- Selected text

Wayside Cross: OS Grid Reference – SW 42579 24266
Also Known as:
- Historic England Grade II Listed Building No. 1007955
Travelling along the B3315 from Penzance to Lands End, the Cross is on the south side of the road at the junction with the minor road to St Buryan, past the Merry Maidens circle.
Archaeology & History
The Cross is assumed to have been carved perhaps a century after the cross in St Buryan churchyard. Its upright figure of the crucified Jesus, forward facing, wearing a knee length tunic, and with feet out at right angles is stylistically similar to the churchyard cross, which probably dated from the time of Athelstan’s charter, and which Ann Preston-Jones and Andrew Langdon state is very similar in style to crucifixions on crosses in the north of England for which a 10th or early 11th century date has been suggested.
During the mediaeval period St Buryan church was noted for its privileged sanctuary which extended beyond the church and churchyard, which privilege may have been granted by the charter of King Athelstan (924-939). Preston-Jones and Langdon (Andrew) consider that the Boskenna Cross, as well as having been a roadside way marker, may, with others ‘perhaps once have marked the sanctuary’s limits‘.
Arthur Langdon (1896), in his magnum opus on Cornish Crosses, describes this wheel-headed wayside cross:
‘The only ancient part of the monument is the little cross at the top, which is mounted on a base made up of an extraordinary collection of apparently disused circular granite stones. Immediately beneath the cross is a cylindrical piece, the upper edge of which is roughly rounded off. Beneath this comes a short drum, about two inches wider than the piece above and nine inches deep. The next two stones are much wider but not so deep as the last, the bottom one consisting of the lower portion of an old cider-press, with its surrounding channel and lip !
There is a good deal to admire in the feeling which prompted this effort to once and for all preserve so ancient a relic, and the care bestowed in the erection of this curious substructure goes far to remove its incongruity.
Front — The figure of our Lord here sculptured is quite the best example in which He is represented wearing the tunic; the expanded sleeves are especially apparent, as well as the outline of the garment above the knees. The feet are very large, and turn outwards at right angles.
Back — On the head is a cross with expanded limbs, flush with the surface of the stone. The four triangular sinkings, or recesses, which form the background are not of uniform size, the lower being considerably larger than those above, thus making the lower limb the longest. The inner portion of each sinking is raised, forming bosses in low relief.

- What the task asks
Copy the passage on the Boskenna wayside cross exactly, everything from "During the mediaeval" down to "the sanctuary’s limits‘.".

- Entries provided
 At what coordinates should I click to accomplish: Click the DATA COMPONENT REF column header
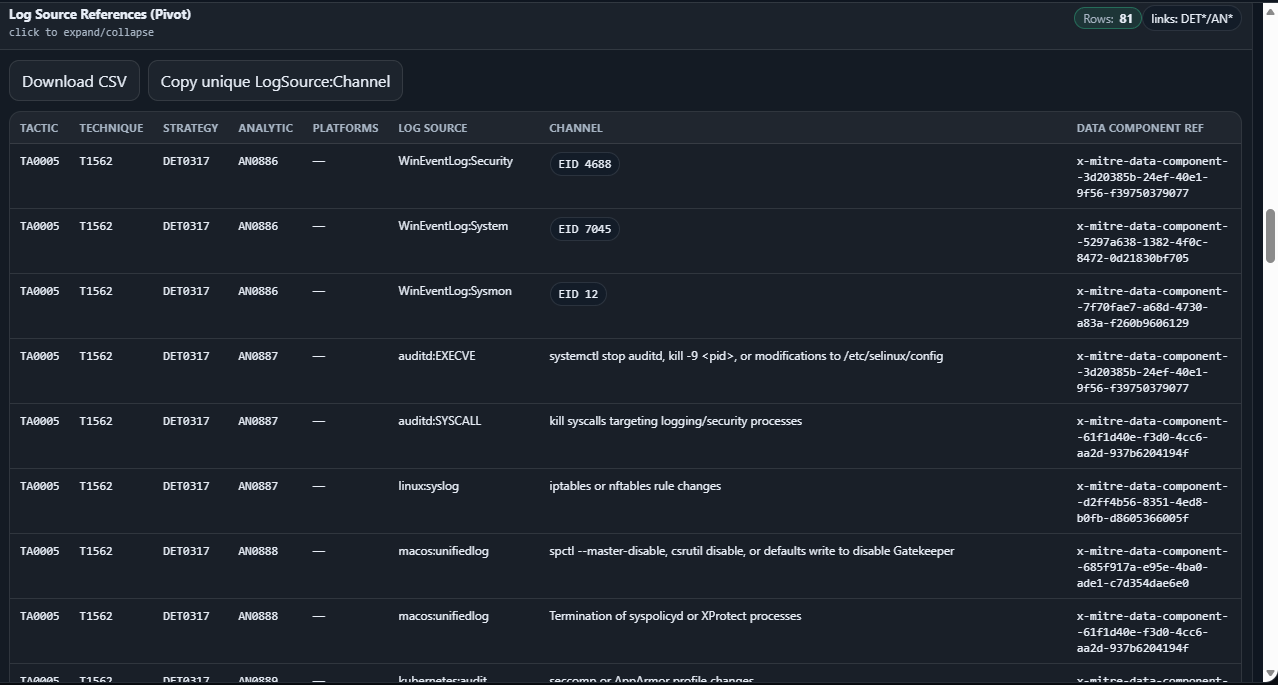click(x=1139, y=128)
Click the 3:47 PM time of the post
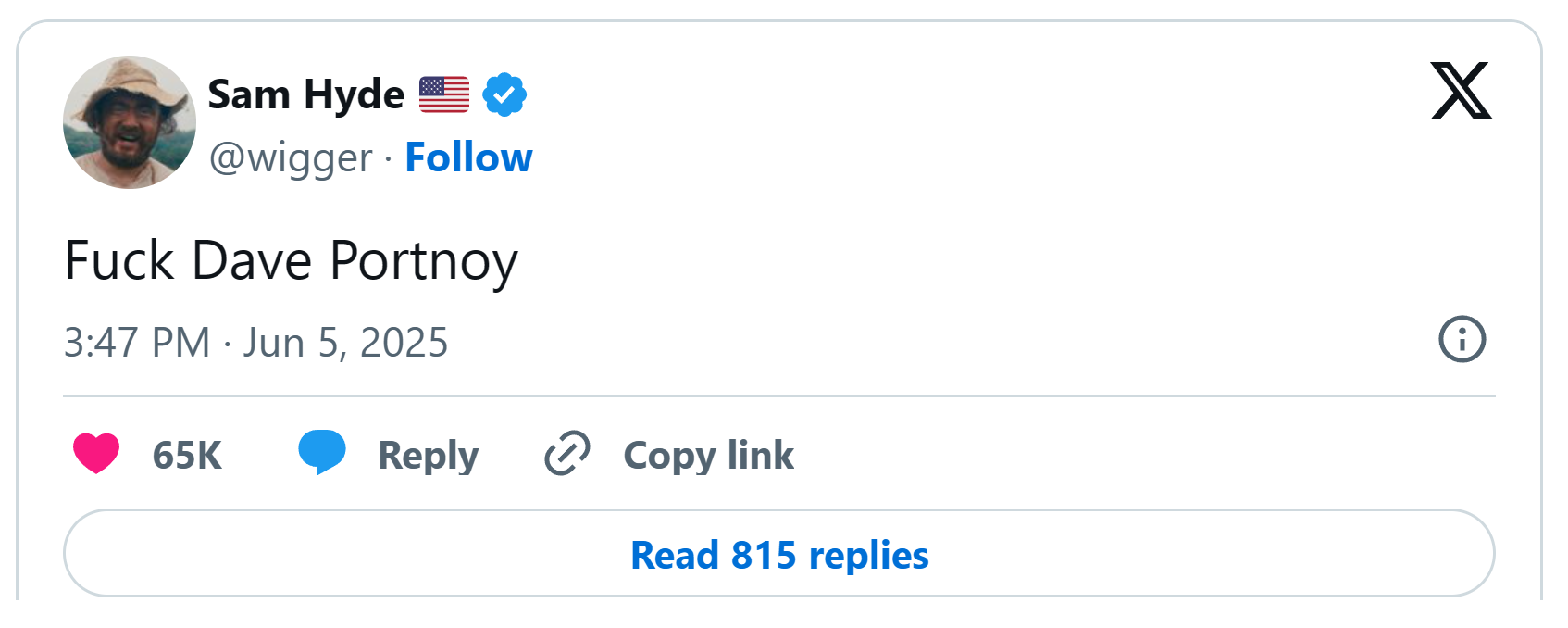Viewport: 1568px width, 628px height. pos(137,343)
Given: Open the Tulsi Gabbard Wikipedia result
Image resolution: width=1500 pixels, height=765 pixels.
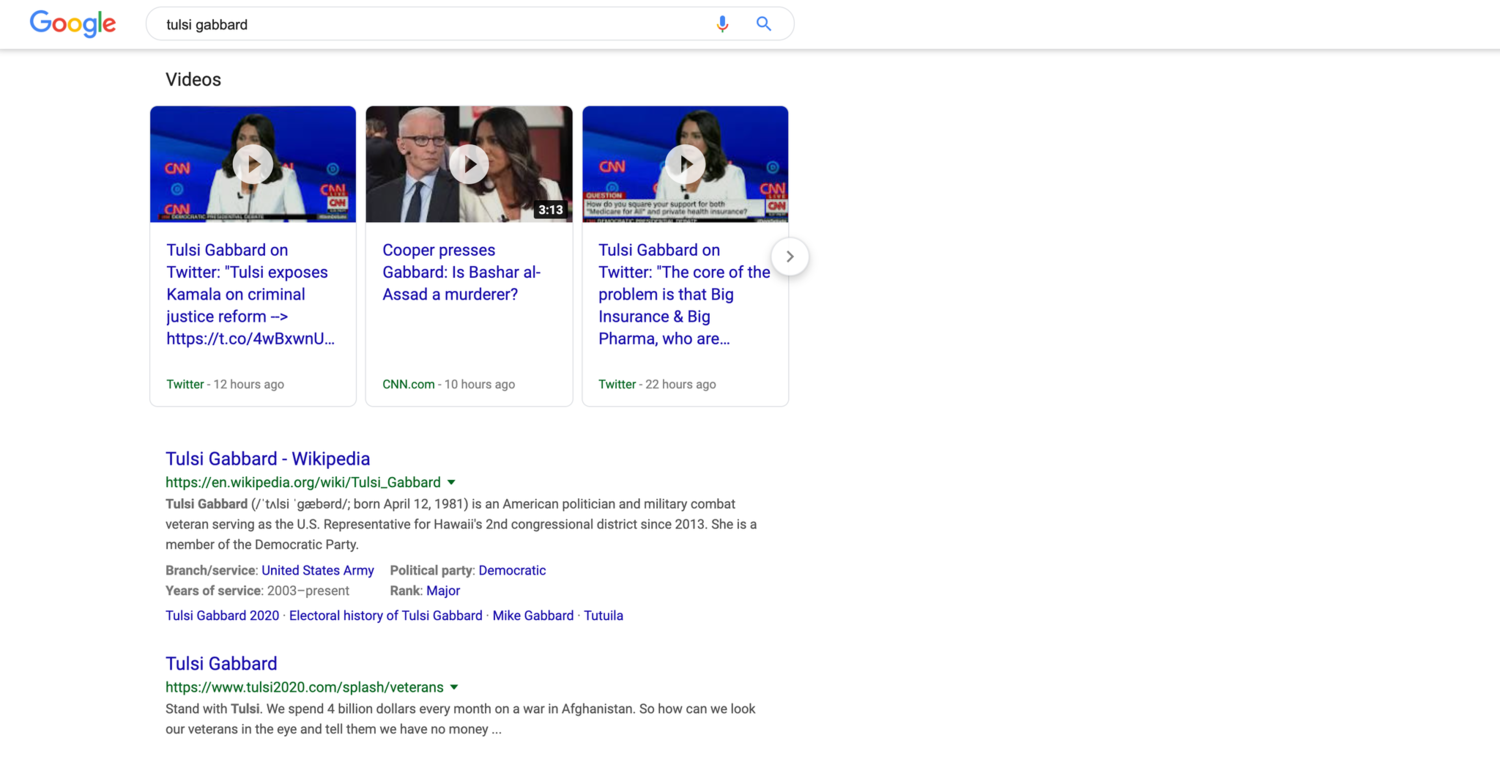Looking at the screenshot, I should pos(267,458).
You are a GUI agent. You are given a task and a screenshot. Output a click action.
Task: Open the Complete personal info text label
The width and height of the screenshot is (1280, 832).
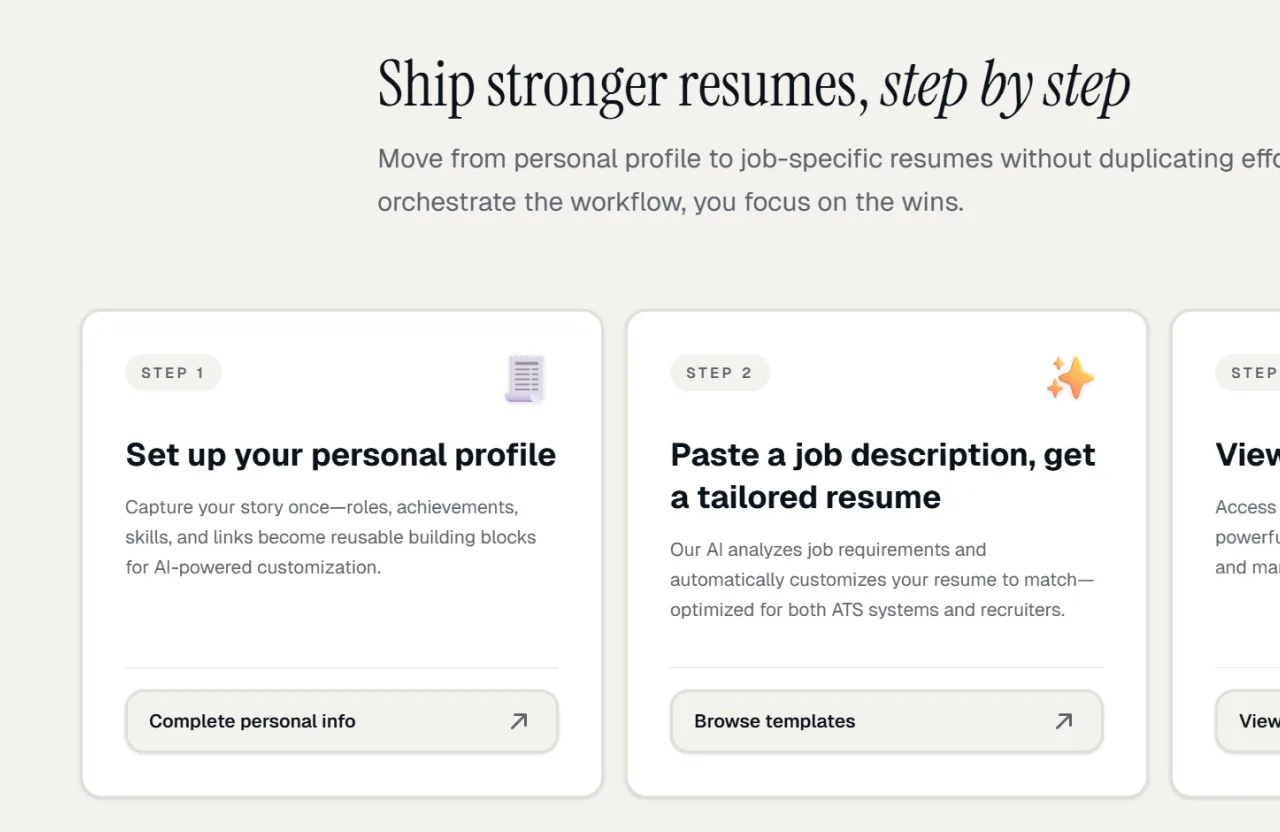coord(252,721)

==

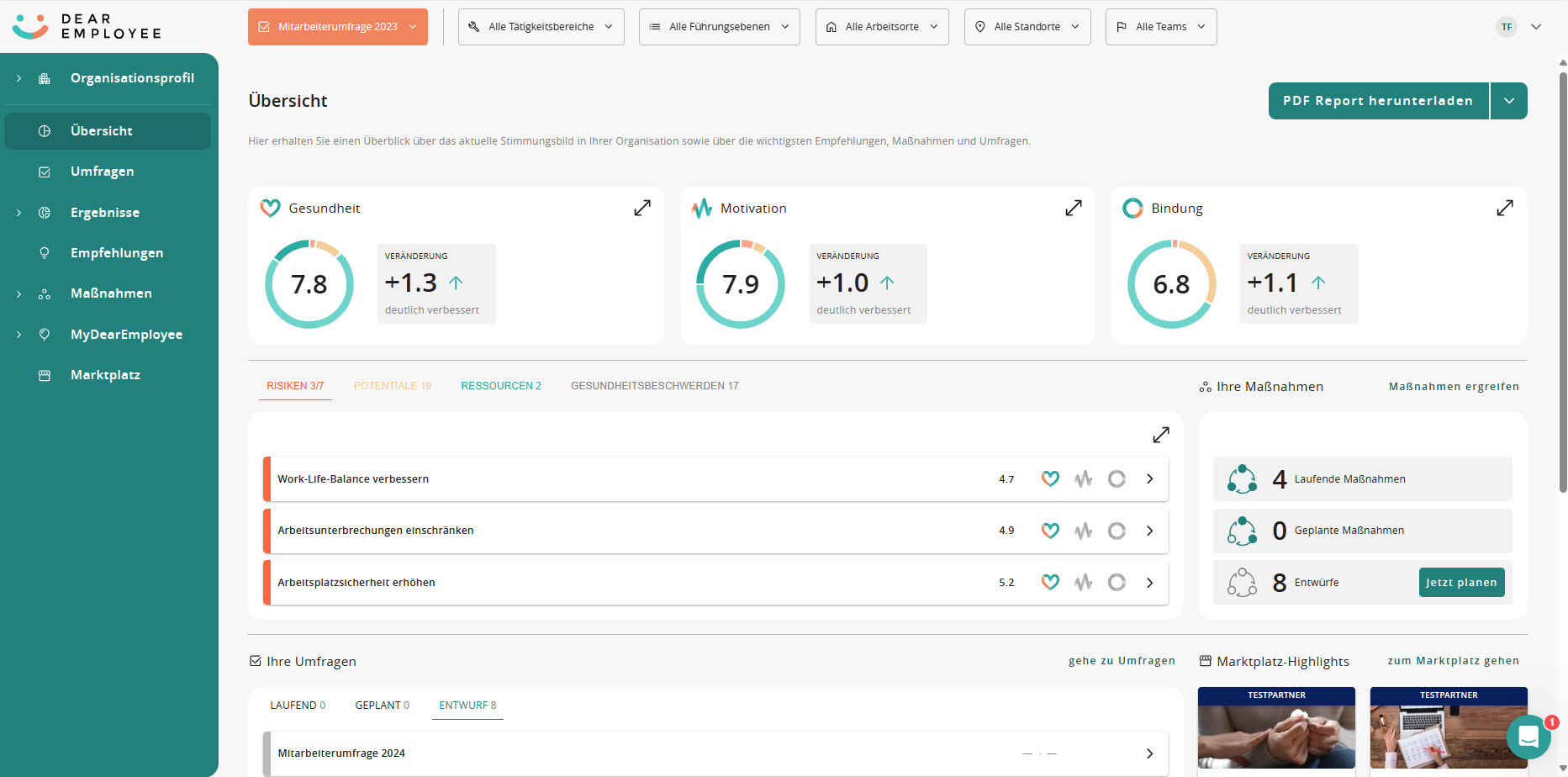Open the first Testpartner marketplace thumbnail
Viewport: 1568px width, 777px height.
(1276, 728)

- Complete output
During the mediaeval period St Buryan church was noted for its privileged sanctuary which extended beyond the church and churchyard, which privilege may have been granted by the charter of King Athelstan (924-939). Preston-Jones and Langdon (Andrew) consider that the Boskenna Cross, as well as having been a roadside way marker, may, with others ‘perhaps once have marked the sanctuary’s limits‘.